In the refuelling era in 90s, the disadvantage of heavier fuel low after pit stop usually "out-weight" the advantage of new tires, this encouraged drivers to just passively sit and wait . However the current tire undercut more likely to encourage drivers to offensively push a faster laptime / strategy thus more exciting race for the viewers.
Not really. Previously they would sit and wait for the car ahead to run out of fuel and pit. Now they sit and wait until the field spread is sufficient to make the undercut worth it. In both cases, you get fast laps around the stops.
There's no way of forcing all cars to push all the time. If you made overtaking significantly easier, you'd take away the incentive to sit behind people and wait for an opportunity to do something around the stops, but then the cars would end up, within a few laps, in race pace order at which point the ones with the most pace would not push as hard. They would only push hard enough to maintain their gap to the car behind.
I don't understand what the problem is. It's a race, not a time trial. You get the same number of points for winning by a small margin as you do for winning by a large margin.
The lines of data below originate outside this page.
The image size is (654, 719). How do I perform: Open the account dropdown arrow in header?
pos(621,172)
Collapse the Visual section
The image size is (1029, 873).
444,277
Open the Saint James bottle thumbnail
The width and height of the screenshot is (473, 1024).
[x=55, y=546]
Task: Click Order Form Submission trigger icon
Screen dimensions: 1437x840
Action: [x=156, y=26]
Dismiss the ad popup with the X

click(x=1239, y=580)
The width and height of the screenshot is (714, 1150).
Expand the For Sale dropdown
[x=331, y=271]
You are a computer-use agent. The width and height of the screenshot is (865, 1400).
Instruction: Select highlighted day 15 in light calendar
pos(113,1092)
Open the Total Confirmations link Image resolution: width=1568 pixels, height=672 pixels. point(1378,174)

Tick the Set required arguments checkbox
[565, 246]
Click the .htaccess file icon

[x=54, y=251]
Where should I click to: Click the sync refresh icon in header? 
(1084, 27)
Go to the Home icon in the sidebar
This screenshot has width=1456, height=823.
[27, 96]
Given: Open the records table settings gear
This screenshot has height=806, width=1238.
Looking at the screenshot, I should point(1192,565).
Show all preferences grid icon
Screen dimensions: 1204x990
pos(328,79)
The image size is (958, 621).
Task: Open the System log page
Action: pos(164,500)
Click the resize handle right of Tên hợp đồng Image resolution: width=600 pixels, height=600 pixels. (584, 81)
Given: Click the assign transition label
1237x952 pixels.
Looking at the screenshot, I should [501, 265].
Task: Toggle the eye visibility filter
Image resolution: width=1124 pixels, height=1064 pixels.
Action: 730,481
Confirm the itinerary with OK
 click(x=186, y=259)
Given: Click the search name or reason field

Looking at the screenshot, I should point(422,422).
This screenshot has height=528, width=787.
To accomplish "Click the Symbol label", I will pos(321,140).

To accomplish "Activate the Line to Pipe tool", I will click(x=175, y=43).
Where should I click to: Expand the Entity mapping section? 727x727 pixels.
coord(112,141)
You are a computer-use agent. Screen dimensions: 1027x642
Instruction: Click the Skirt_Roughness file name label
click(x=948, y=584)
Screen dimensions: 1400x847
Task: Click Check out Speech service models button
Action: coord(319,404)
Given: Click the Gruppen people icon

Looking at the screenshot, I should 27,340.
You can't force people to push harder than what is in their interests.
Also, drivers have to balance conservation of brakes, fuel, tyres etc against pace. There's a skill in that. Most of the exciting racing at the end of stints, or at the end of the race, comes about because one car/driver has fresher tyres and, possibly, more fuel than the car ahead and is therefore able to attack. If you make people run the same fuel load, that will happen a bit less, particularly at tracks where they don't need the full race allowance. All things being equal, these cars can't pass each other even if they have a lot more pace than the car ahead. It will be better to sit there and take whatever points are on offer than to make a futile attempt to get past.